问题
I am reading about Direct-Path INSERT
in oracle documentation Loading Tables
It is written that :
During direct-path INSERT
operations, the database appends
the inserted data after existing data in the table. Data is written directly into datafiles, bypassing the buffer cache. Free space in the table is not reused, and referential integrity constraints are ignored
. Direct-path INSERT can perform significantly better than conventional insert.
Can anyone explain me ,how referential integrity constraints is been ignored,According to my understanding it will load the data into the table ignoring the referential constraint
.and after insert it will check for referential constraint.
If this is so ,if i use like this .
FORALL i IN v_temp.first..v_temp.last save exceptions
INSERT /*+ APPEND_VALUES */ INTO orderdata
VALUES(v_temp(i).id,v_temp(i).name);
COMMIT;
Will this will gave me correct index ,in case of any exceptions and how ?.
Sorry to ask so many questions in one ,but they are releated to each other.
- How refrential constraint is been ignored
- What is Free Space in table above
- How it will give correct Index in case of any exceptions.
回答1:
The first question should really be (Do I want/need to use direct path insert?", and the second should be "Did my query use direct path insert?"
If you need referential integrity checks, then you do not use direct path insert.
If you do not want the table to be exclusively locked for modifications, then do not use direct path insert.
If you remove data by deletion and only insert with this code, then do not use direct path insert.
One quick and easy check on whether direct path insert was used is to immediately, before committing the insert, issue a select of one row from the table.

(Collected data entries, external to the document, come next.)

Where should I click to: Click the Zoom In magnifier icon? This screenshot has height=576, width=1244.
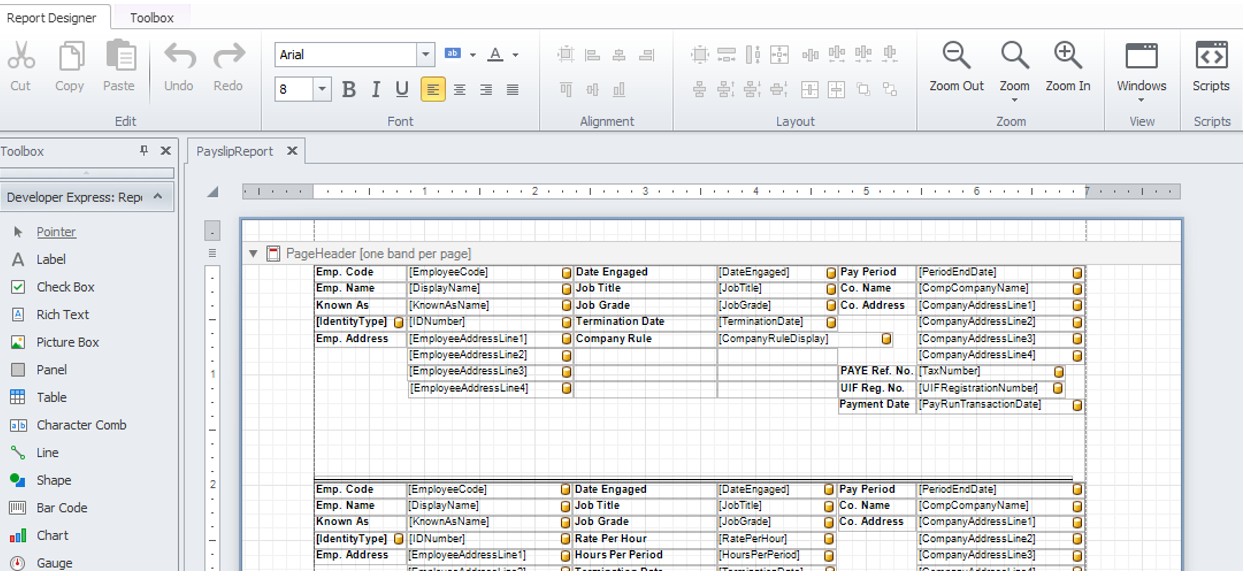tap(1067, 56)
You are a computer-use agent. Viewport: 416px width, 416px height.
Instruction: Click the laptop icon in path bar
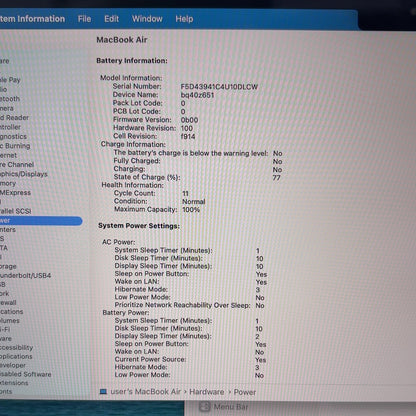(x=103, y=392)
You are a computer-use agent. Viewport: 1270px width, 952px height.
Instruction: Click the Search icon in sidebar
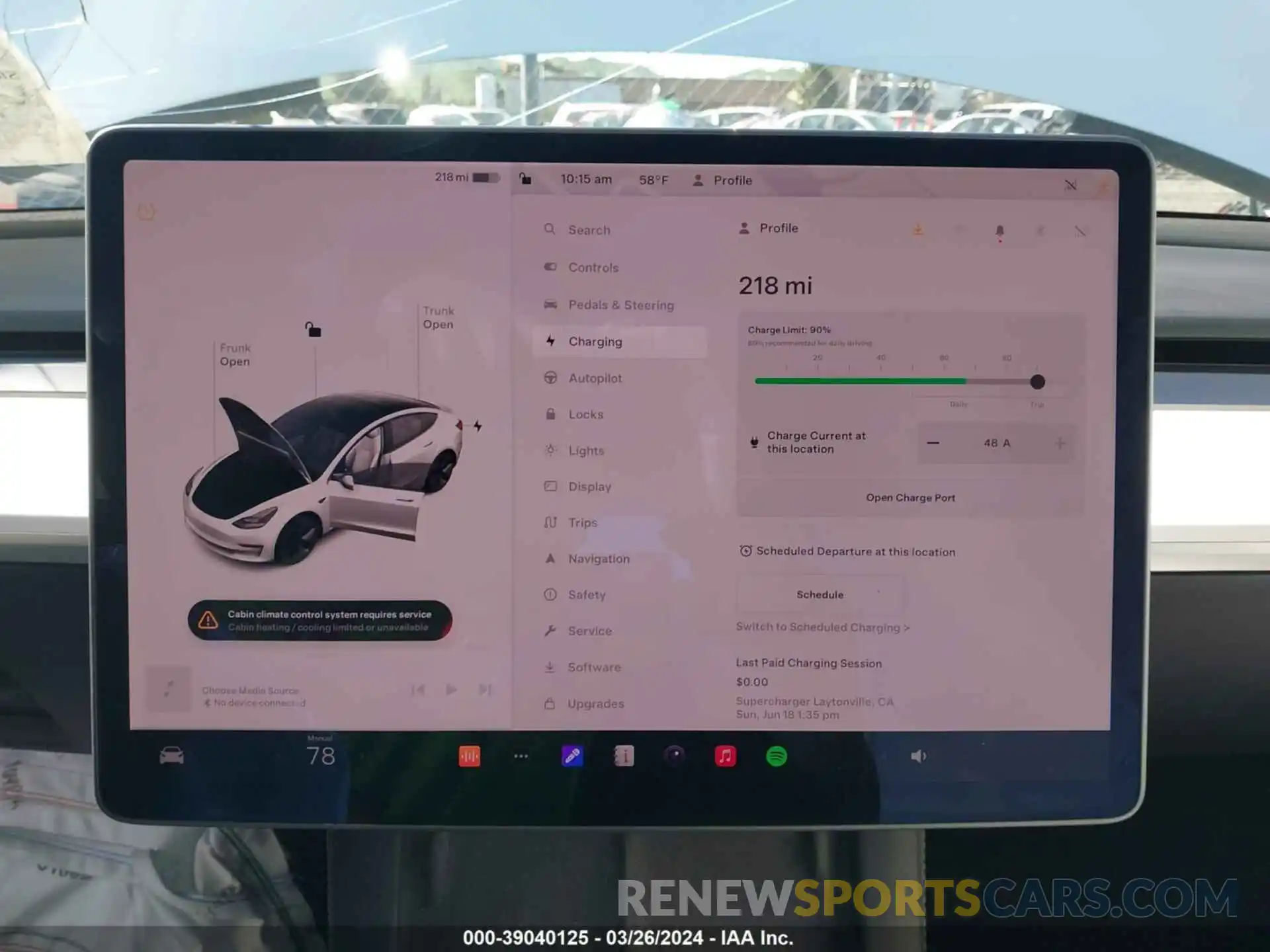click(x=550, y=230)
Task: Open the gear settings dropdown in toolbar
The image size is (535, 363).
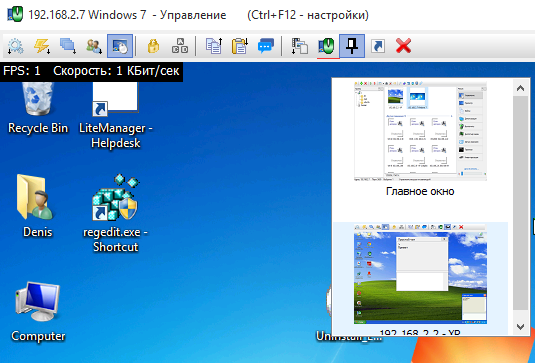Action: coord(15,46)
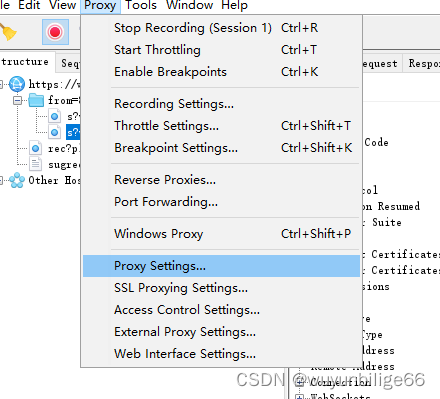
Task: Open the Tools menu
Action: tap(141, 5)
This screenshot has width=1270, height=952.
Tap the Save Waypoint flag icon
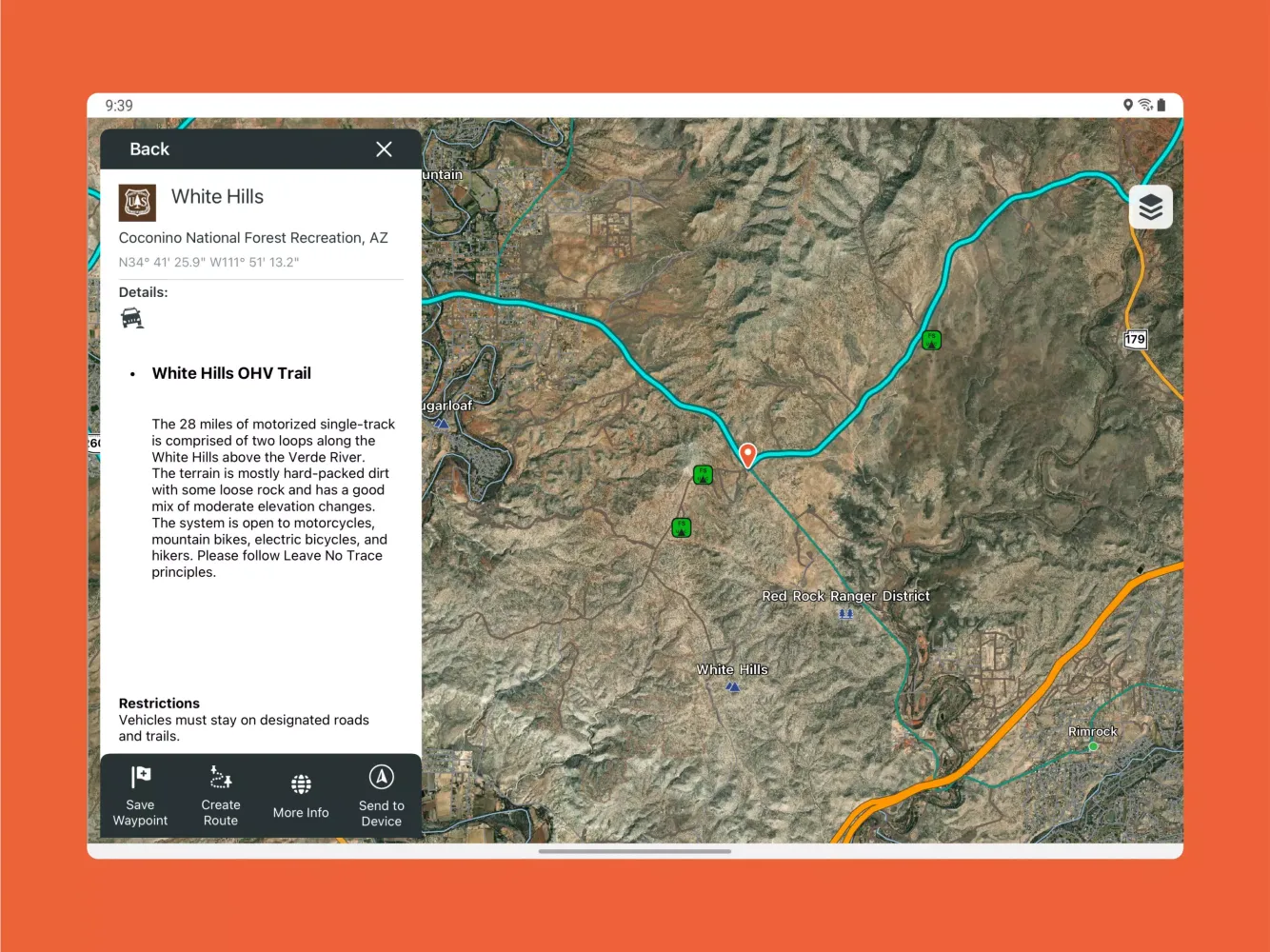(140, 777)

If it succeeds then direct path insert was not used -- you will receive an error message if it was because your change has to be commited before your session can read the table.
回答2:
Referential Integrity is is not ignored in that statement.
See this AskTom thread for an explanation and an example:
what it seems to neglect to say in that old documentation is that.... insert /*+ append */ will ignore the append hint and use conventional path loading when the table has referential integrity or a trigger
回答3:
Free space is an in it doesn't reuse space freed up in the table by deletes, whereas a standard insert would.

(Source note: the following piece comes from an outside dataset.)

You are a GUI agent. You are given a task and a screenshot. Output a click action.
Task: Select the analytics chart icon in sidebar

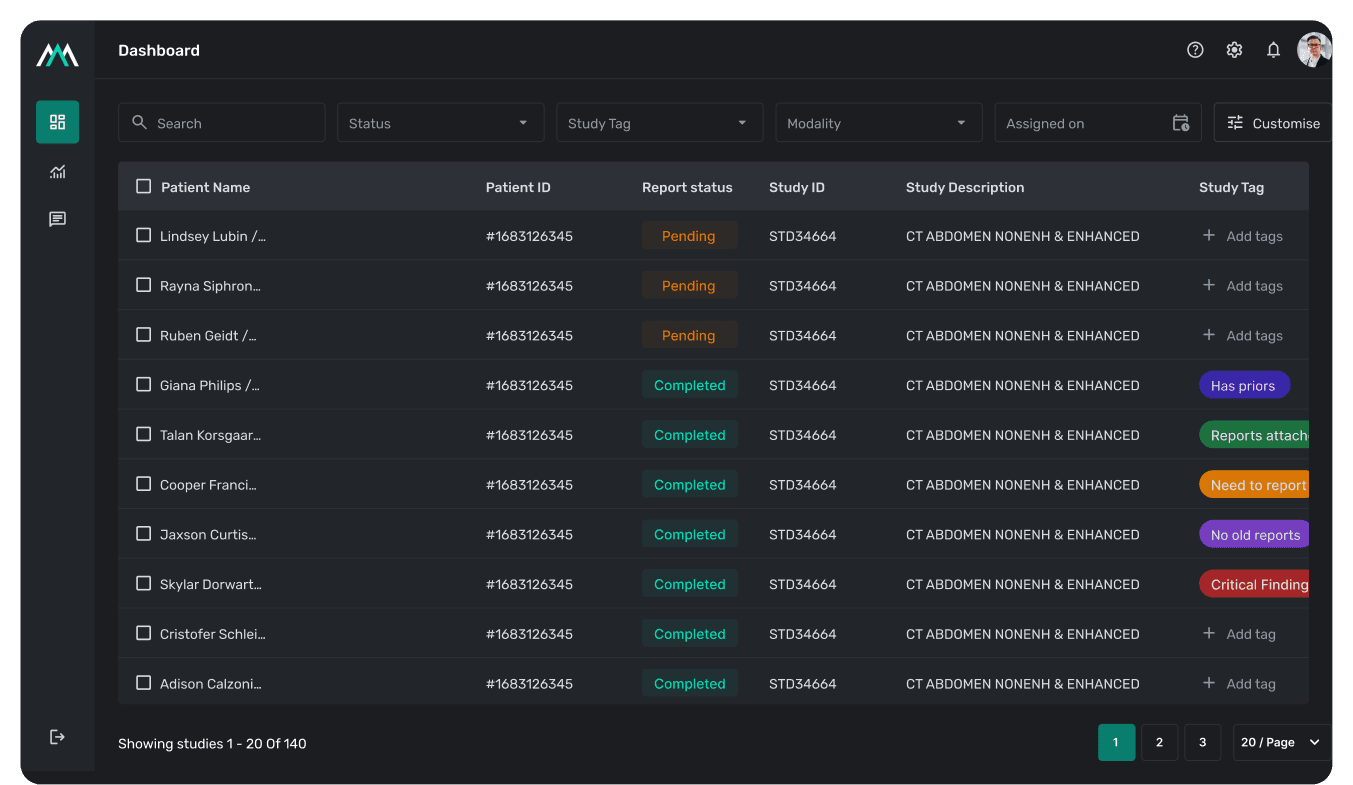[57, 171]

I can't see anywhere where it says it will do a referential integrity check after the operation. I suspect you have to do that yourself.
erm what index?
Edited to insert.
Index as in the 3rd row to insert, I believe not necessarily anything to do with the table unless the index in the inserts happens to be the key of the table.

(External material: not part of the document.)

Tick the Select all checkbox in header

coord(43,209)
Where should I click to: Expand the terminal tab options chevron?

Check to see if it is maintaining referential integrity? Put a "bad" record in e.g. an order with a customerid that doesn't exist.
Free space. Lets say you have a table of nchar(2) with an int primary key e.g.
1 AA
2 AB
3 AC
So in your index on the key
1 points to 0
2 points to 4 (unicode one char = two bytes)
3 points to 8
Now you delete record with key 2, now you have
1 points to 0
3 points to 8
If you do a normal insert which reuses free space you get
1 points to 0
3 points to 8
4 points to 4
This direct insert stuff however saves time by not reusing the space so you get
1 points to 0
3 points to 8
4 points to 12
Very simplified scenario for illustrative purposes by the way...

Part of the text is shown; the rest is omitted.